How hospital mergers are challenging facilities management
Industry experts say a lack of data is leaving healthcare systems at a disadvantage managing portfolios
A surge in mergers creating sprawling health groups in the U.S. is keeping hospital operators on their toes to avoid redundancies and manage their growing real estate portfolios.
Last year healthcare mergers and acquisitions rose 56% compared to 2020 numbers, according to PwC. Driven by financial pressures, the activity is not expected to slow anytime soon.
With facilities and real estate typically the third largest expense on a healthcare system’s income statement, the increasing volume of M&A is pushing many administrators to tap third-party facilities management (FM) providers to streamline work, reduce costs and improve the quality of their facilities, says Mike Mostardi, JLL Healthcare executive director. But there’s rarely a straight line to that decision.
“These mergers challenge facilities management in ways they’re not always prepared for,” Mostardi says.
For instance, take an acute lack of data around performance management.
If you were to ask the VP of real estate for a Fortune 500 company what metrics they use to measure how their facilities are performing, they’d have tons of data.
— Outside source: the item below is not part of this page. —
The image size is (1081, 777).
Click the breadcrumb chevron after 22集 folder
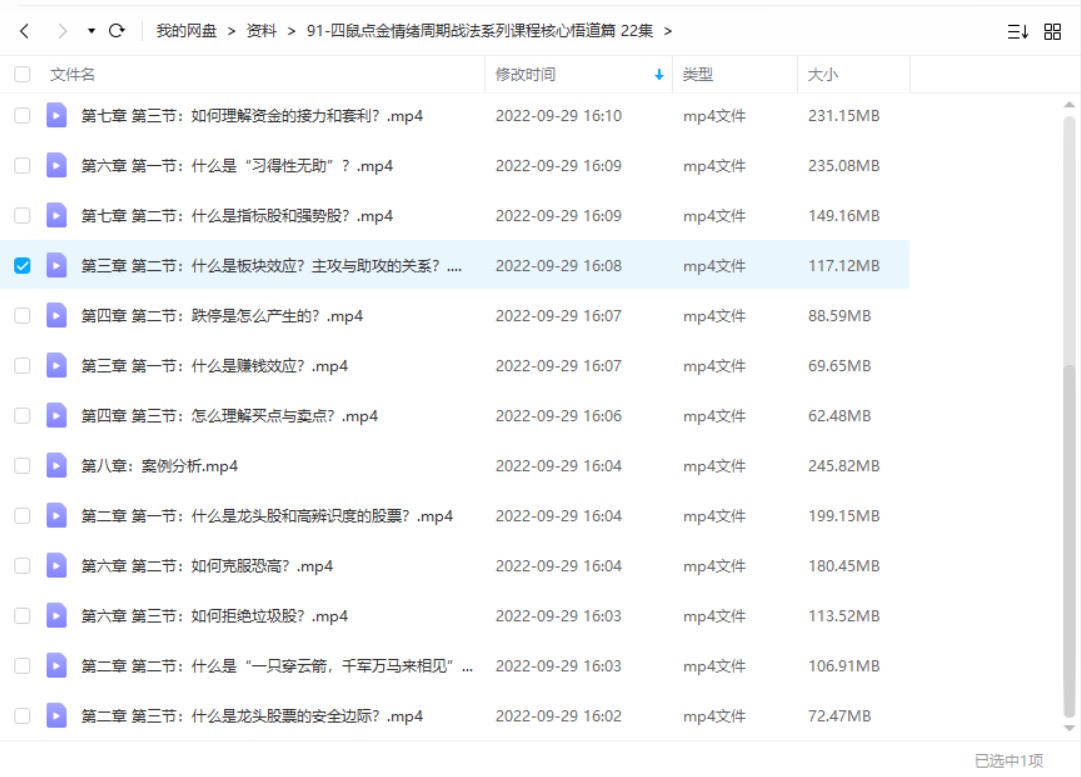669,31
They can speak about how their people function and how their assets perform. However, healthcare systems only tend to collect data around managing the budget and completing preventive maintenance, Mostardi says.
“There is a tremendous opportunity to help from a data standpoint,” he says.
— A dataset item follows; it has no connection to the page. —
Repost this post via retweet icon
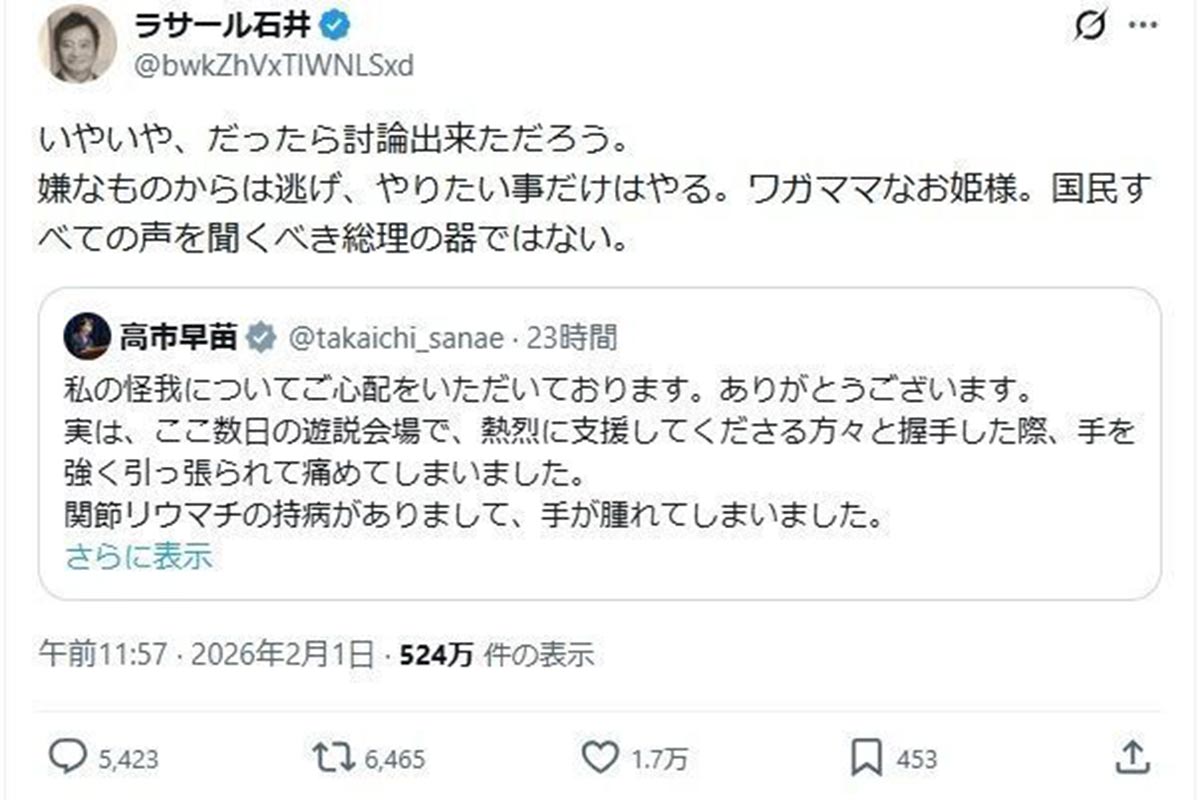The width and height of the screenshot is (1200, 800). [x=330, y=758]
Mostardi points to JLL’s new Performance Optimization Program as a smart opportunity to help healthcare systems better evaluate how they are performing and measure data around patient experience, risk mitigation, and financial performance.
Better data around facilities management can address growing woes ranging from succession planning to meet sustainability and regulatory requirements.
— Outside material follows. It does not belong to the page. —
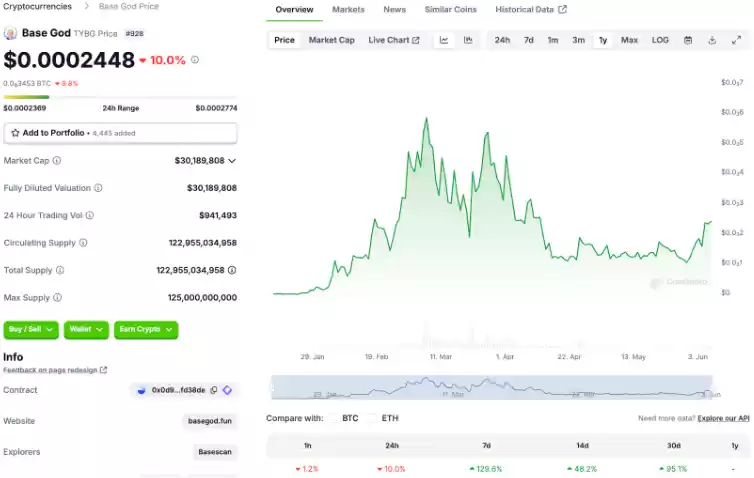
Task: Select the 7d time range
Action: (528, 40)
One of the most significant issues healthcare systems are experiencing isn’t confined to the healthcare industry—labor shortages are affecting nearly every industry in every corner of the U.S. About two-thirds of the FM technician workforce will be retiring within the next few years. However, succession planning is barely on the radar, Mostardi says.
“As the old saying goes, ‘fail to plan, plan to fail.’ Hospitals will be hit hard when the person who knows their building best walks out,” Mostardi continues. “Most hospitals don’t have systems in place where they’ve digitized important facilities information such as the piping above ceilings and where shut off valves are located.
“Without a succession plan in place, it will provide a significant blow to patient care when an emergency happens because the facility person who knew how to mitigate that problem isn’t going to be there.”
Data will also be vital when addressing energy and sustainability issues – especially as mandates are imposed.
Healthcare organizations are having a challenging time putting together a business case where they can take advantage of the energy and sustainability strategic opportunities, Mostardi says.
Because a hospital treats patients around the clock, they cannot do the traditional setbacks seen in an office space, such as reduced lighting and HVAC. However, collecting data to see how a healthcare facility operates can highlight where pressure points are.
“A lot of times in healthcare organizations, the facilities team is just firefighting. Peaking their head above the fire and finding those opportunities, they just don’t have time to delve into the data and research such solutions,” Mostardi says. “A partner can reach back into all the best practices to find out where opportunities are for low-cost investments.”
Beyond Data: Merging operations and sourcing supplies
Two other pressure points being squeezed by M&A activity include navigating supply chain and sourcing issues and avoiding redundancies when merging operations.
For example, JLL recently partnered with an organization with 34 hospitals, and they were using seven different systems to manage their day-to-day facility operations.
Through a metrics evaluation, JLL could pinpoint key areas of improvement ranging from the variability of how the hospital system delivered facilities management across its portfolio to a single point of failure. For example, due to the variability of management, each hospital had its own approach to regulatory compliance, and in turn, there were 34 single points of failure. This is problematic because eight out of the top 10 regulatory compliance issues are related to items the facility management team is responsible for, so there is a high likelihood of problems when all 34 are addressing compliance differently.
“When merging, one of the first things hospitals need to do is standardize those systems across the entire portfolio,” Mostardi says. “Where they miss the mark is by putting the standardization work on the backs of their own team.”
With full-time jobs, it could take an FM team 12-to-24 months to implement a new system. Whereas a strategic consultant partnership can get a system up and running in three to six months, Mostardi says.
The same can be said for dealing with sourcing issues.
As COVID cases decrease, CARES money dries up, and the markets take a tumble, hospital’s P&L statements aren’t as solvent as they have been. In addition, with supply chain issues, hospitals feel pressure forcing them to reevaluate how and where they do business.
A partner like JLL, which buys $50 billion of facilities services and supplies annually, has much more leverage to get better pricing, Mostardi says.
However, many of these proactive cost-saving approaches are not yet prioritized within healthcare systems.
“FM and real estate management is often an afterthought within the healthcare community when in reality, efficiencies here set the foundation for improved quality and reduced costs across the board,” Mostardi says.